Di kamar sempit ini, aku tenggelam dalam tumpahan buku-buku lamaku. Bukannya aku sedang asyik membaca, dari kemarin mama merepetiku supaya membenahi rak buku di kamarku. Jangan karena kamu udah kos, Nun, trus kamarmu dibiarin tak terurus, begitu omelannya. Usang, bau apek, berdebu, kertas yang berwarna kuning, khas buku jadul. Semua buku itu adalah buku-buku pelajaran dan catatan saat aku masih SMA.
Bruukk! Sebuah buku tebal jatuh dari rak atas dan menghantam pas di ubun-ubun. Keliyengan, aku meratap kesakitan. Buku sial apa yang menimpaku barusan?

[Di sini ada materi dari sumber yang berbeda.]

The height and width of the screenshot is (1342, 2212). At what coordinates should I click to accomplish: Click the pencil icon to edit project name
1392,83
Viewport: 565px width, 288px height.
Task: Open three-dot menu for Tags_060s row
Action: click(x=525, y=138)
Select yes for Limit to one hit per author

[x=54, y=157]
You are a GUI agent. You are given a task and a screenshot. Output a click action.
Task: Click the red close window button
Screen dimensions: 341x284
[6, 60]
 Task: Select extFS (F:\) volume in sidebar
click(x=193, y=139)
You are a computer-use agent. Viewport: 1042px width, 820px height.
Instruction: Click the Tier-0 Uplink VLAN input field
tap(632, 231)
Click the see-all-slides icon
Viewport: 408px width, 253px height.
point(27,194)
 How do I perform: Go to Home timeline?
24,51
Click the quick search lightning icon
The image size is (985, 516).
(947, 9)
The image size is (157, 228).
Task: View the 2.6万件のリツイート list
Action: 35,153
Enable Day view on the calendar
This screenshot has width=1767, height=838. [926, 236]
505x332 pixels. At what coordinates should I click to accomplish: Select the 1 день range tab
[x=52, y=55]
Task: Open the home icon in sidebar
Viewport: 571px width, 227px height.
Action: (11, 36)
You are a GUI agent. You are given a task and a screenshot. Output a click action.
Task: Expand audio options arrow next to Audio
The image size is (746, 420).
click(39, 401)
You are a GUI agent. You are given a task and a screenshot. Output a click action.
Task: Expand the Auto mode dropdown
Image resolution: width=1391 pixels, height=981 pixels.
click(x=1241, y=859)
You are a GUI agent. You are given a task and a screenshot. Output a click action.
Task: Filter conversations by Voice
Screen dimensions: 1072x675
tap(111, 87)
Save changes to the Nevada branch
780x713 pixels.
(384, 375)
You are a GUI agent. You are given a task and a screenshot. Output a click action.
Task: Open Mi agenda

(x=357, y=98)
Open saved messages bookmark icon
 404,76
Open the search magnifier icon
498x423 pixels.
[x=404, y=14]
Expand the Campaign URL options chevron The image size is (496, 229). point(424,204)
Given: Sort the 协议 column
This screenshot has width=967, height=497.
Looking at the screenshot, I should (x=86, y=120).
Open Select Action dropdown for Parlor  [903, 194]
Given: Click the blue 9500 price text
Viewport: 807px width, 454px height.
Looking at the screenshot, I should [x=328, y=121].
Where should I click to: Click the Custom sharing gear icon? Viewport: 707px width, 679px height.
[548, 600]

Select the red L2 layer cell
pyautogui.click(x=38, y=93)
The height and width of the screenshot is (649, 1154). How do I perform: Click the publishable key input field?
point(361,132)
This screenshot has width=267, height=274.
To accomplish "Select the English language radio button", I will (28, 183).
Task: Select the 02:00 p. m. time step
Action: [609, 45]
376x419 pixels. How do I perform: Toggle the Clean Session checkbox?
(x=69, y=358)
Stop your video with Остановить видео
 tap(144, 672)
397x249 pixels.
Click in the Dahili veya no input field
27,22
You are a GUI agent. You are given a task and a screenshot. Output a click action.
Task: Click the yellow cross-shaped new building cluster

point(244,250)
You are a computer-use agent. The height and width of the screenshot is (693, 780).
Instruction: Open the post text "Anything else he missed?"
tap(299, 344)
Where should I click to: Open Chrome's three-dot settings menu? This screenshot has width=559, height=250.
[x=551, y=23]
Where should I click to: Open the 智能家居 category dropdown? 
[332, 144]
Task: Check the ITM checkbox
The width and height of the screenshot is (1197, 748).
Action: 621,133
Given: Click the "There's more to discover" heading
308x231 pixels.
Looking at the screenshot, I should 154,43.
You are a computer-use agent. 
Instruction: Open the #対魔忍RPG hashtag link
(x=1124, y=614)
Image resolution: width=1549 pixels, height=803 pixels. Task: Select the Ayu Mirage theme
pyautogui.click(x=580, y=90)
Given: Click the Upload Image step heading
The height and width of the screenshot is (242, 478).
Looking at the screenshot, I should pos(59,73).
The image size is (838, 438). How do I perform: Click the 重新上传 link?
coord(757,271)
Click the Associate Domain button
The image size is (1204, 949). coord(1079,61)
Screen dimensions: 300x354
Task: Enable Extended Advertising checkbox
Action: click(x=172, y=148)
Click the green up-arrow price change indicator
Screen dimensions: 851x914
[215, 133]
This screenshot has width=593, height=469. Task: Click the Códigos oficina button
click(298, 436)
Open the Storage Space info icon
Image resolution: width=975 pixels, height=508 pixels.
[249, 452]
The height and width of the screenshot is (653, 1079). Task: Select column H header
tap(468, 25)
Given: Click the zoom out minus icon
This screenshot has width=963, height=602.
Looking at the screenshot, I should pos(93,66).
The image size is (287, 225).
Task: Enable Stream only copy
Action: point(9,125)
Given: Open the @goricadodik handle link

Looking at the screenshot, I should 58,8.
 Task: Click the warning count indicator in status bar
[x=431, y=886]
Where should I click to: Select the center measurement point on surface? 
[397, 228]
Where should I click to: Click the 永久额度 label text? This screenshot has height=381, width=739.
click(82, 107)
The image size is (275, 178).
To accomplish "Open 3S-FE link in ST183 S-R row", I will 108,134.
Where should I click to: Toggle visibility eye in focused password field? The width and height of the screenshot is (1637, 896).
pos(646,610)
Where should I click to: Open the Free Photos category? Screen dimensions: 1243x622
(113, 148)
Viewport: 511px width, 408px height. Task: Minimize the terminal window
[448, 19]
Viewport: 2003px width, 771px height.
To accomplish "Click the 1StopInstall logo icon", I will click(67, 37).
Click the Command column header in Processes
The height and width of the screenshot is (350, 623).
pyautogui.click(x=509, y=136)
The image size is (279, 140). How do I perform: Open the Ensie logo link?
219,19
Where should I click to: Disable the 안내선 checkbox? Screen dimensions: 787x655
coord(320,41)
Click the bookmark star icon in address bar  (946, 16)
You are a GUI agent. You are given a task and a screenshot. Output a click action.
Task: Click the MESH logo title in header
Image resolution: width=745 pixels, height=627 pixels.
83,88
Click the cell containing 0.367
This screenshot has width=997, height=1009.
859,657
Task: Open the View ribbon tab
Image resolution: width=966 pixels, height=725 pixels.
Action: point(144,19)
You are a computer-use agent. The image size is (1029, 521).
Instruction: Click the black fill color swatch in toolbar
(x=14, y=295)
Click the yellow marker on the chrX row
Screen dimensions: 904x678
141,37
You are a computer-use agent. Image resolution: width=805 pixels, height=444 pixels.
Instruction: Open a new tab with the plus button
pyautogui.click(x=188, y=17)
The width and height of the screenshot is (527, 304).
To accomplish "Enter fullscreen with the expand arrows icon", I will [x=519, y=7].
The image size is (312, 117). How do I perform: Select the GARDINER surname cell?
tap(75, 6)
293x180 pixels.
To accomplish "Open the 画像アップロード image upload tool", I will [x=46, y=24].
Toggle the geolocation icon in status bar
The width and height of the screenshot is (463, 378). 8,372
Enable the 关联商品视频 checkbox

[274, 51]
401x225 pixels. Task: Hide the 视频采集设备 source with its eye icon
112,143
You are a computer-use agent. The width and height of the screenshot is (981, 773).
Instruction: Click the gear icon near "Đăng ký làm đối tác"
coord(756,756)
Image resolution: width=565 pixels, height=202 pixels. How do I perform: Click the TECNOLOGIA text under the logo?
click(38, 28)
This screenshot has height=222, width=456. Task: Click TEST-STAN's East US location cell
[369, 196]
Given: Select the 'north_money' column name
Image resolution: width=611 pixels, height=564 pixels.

Buku bersampul keras dengan desain yang glamor, bertuliskan huruf timbul emas “In Memory”. Buku tahunanku, aku membukanya kembali setelah dua tahun tertutup dan terbalut waktu. Aku seperti mendengar tawa riang dan renyah di tiap lembarnya. Di lembar berikutnya, tulisan besar membuka kembali kotak memoriku akan ketenaran enam gadis di sekolahku. Golden Girls: Tia, Nuri, Anun, Sita, Rara, dan Mina, membentuk satu deret posisi anggun. Tak ada yang lebih anggun dan emas seperti Mina, tubuh tinggi dengan rambut panjang melambai seperti daun nyiur.
Mom, begitulah kami selalu memanggilnya, hingga kami hampir lupa bahwa namanya adalah Mina. Minalah yang menciptakan Golden Girls. Sebelumnya kami adalah sekumpulan geek yang terasingkan. Semuanya berubah setelah kami memenangkan lima piala dan hadiah jutaan rupiah di sebuah perlombaan seni bergengsi antar SMA di kota kami. Famous menjadi label kami setelahnya. Ah, segalanya berkat Mom.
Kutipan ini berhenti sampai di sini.